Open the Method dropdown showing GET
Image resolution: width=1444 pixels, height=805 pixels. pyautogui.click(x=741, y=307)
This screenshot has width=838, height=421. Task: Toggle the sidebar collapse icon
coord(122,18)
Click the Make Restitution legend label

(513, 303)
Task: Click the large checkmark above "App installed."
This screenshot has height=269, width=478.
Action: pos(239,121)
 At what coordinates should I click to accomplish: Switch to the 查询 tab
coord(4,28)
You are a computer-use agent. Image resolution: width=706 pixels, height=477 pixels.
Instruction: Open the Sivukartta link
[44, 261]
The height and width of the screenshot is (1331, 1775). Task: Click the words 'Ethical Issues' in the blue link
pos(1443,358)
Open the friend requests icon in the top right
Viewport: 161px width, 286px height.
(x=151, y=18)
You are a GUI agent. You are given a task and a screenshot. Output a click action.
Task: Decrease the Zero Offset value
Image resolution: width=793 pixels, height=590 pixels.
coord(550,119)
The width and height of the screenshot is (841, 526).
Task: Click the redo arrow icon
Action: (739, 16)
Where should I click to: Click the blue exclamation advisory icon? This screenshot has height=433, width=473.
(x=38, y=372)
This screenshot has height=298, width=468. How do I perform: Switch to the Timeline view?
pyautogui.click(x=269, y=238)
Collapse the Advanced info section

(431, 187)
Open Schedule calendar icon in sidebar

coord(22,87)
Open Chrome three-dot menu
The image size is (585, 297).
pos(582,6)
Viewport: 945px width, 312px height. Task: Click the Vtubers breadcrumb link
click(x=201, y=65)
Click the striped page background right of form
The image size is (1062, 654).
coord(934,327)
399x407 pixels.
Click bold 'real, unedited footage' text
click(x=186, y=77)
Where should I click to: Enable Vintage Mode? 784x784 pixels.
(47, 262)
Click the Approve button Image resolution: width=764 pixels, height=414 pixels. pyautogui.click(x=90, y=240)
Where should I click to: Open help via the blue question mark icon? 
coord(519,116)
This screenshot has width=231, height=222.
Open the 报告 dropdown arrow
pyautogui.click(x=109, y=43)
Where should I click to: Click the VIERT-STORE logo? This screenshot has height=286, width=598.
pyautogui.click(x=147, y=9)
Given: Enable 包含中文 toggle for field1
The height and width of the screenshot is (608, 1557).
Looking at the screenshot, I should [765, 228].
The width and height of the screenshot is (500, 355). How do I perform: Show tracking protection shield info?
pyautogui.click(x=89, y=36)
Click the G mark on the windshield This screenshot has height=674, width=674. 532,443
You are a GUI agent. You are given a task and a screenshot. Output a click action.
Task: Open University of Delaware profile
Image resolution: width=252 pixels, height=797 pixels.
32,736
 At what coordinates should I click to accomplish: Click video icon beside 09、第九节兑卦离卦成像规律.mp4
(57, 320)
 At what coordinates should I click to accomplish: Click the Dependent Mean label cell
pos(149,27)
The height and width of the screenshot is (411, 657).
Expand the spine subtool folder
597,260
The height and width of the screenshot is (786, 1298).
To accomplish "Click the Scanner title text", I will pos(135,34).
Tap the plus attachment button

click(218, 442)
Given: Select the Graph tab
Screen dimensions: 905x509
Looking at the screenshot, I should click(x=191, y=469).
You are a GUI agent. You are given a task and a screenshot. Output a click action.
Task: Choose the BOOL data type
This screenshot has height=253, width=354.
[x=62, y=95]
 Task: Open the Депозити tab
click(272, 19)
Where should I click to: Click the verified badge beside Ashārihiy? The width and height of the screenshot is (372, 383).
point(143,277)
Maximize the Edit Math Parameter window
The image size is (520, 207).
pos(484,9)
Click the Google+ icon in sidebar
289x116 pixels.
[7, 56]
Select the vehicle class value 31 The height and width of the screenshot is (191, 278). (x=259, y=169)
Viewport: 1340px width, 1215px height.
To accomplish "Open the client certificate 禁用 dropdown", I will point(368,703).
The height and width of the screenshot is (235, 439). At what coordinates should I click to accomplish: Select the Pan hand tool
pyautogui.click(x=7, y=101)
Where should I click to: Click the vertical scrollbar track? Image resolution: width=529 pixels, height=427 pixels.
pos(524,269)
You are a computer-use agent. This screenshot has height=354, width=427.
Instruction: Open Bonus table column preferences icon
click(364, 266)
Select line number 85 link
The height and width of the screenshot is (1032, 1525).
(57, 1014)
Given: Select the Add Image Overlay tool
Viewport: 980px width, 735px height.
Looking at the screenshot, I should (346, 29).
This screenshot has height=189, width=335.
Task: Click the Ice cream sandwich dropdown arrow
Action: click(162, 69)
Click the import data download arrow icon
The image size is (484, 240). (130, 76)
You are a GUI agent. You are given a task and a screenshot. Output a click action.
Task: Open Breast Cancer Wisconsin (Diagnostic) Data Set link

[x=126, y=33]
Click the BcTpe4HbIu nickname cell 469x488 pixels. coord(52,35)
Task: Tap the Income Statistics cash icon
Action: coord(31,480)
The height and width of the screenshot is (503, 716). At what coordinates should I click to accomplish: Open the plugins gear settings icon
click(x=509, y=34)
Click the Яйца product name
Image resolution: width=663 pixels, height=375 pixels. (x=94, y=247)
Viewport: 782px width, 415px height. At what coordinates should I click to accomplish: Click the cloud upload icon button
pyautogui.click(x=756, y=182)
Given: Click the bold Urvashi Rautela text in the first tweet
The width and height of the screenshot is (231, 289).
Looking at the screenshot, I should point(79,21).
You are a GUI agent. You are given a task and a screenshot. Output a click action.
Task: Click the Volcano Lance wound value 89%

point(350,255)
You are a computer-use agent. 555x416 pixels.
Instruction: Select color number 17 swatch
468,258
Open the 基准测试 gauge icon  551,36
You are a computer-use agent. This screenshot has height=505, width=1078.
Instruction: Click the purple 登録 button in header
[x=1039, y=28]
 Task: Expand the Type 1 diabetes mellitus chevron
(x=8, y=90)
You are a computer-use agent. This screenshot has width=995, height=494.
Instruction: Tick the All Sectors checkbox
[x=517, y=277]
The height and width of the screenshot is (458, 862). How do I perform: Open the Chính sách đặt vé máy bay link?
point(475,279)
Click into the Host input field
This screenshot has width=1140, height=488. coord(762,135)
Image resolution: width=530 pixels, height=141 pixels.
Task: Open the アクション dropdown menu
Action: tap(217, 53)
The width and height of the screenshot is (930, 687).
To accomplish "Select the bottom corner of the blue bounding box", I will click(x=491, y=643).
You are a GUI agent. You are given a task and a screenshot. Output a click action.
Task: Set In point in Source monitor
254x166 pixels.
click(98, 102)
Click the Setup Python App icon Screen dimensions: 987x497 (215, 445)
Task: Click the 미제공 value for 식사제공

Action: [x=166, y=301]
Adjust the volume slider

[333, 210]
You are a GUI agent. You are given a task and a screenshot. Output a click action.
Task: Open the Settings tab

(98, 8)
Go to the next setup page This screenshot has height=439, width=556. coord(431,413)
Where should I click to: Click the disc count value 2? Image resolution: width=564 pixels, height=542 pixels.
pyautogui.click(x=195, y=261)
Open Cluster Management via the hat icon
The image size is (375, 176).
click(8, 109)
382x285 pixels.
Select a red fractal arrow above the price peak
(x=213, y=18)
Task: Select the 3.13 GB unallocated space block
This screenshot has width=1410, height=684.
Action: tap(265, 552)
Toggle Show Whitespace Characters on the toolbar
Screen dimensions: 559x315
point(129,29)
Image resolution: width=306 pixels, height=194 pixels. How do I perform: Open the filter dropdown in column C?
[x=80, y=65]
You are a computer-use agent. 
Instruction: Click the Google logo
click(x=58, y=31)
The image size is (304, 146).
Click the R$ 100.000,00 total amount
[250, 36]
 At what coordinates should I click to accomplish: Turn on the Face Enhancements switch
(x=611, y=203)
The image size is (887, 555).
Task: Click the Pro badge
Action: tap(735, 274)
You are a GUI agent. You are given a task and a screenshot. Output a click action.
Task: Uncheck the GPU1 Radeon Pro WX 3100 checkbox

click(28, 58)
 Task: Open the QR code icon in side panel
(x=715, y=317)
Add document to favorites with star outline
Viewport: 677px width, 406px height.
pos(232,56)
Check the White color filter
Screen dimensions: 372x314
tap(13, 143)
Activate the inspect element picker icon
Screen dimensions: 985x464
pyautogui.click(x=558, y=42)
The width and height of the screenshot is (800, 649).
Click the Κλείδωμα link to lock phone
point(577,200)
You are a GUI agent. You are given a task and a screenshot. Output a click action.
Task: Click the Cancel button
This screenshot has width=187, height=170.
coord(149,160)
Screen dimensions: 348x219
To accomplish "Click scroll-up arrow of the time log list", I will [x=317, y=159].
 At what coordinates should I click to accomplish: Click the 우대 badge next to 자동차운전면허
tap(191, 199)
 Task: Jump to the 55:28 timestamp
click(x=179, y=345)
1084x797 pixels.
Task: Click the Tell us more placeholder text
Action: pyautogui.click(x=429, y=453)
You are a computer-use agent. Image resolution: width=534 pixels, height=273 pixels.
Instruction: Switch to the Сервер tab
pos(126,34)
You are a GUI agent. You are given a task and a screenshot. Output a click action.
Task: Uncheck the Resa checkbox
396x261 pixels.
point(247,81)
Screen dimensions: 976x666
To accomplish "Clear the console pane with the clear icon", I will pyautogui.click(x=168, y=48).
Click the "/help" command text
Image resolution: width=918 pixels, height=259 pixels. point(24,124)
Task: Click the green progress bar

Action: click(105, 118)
☆ ☆ ☆ ☆ ☆
- [Problem statement]
The required result is an exact repeat of the records above from the line containing "Task: Uncheck the Resa checkbox" to their final line.

- [Response to the task]
Task: Uncheck the Resa checkbox
396x261 pixels.
point(247,81)
Screen dimensions: 976x666
To accomplish "Clear the console pane with the clear icon", I will pyautogui.click(x=168, y=48).
Click the "/help" command text
Image resolution: width=918 pixels, height=259 pixels. point(24,124)
Task: Click the green progress bar

Action: click(105, 118)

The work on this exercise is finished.